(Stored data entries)
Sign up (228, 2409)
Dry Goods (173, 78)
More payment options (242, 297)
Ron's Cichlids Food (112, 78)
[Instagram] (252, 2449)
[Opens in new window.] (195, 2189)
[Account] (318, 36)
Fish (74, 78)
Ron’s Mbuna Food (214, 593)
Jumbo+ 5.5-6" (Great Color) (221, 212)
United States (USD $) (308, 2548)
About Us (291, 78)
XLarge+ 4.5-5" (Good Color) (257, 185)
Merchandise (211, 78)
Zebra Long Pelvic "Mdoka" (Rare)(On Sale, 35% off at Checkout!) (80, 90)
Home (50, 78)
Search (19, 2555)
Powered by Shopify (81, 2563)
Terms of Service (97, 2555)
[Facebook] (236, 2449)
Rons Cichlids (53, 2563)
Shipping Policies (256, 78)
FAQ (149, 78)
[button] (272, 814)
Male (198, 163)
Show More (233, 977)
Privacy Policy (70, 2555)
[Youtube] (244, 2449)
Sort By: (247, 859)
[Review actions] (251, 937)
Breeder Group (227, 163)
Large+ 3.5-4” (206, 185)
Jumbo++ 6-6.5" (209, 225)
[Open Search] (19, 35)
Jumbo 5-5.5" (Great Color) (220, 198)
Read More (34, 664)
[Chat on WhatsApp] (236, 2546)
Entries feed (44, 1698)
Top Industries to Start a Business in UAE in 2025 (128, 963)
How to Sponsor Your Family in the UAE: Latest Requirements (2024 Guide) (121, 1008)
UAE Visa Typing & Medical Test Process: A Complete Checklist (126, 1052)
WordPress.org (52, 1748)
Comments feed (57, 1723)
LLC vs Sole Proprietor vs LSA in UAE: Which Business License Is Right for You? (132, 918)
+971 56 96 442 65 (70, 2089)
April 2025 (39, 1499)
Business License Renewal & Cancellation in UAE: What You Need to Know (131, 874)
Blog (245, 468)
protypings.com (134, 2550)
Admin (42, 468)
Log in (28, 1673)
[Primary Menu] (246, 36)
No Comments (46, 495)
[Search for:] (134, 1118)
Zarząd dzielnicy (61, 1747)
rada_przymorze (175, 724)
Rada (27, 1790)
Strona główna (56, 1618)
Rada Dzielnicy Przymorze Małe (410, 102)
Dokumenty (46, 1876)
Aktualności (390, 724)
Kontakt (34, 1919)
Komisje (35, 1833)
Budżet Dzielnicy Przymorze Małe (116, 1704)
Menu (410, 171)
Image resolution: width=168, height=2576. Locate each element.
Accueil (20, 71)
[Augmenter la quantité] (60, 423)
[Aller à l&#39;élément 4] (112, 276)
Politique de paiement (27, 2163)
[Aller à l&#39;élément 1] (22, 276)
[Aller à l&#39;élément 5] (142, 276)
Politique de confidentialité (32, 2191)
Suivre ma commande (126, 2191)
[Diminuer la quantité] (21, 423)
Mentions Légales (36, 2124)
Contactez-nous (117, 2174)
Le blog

_ASSIGNMENT_
Provide the number of lines in the records above that contain the word "License", with no additional words.

_TASK ANSWER_
2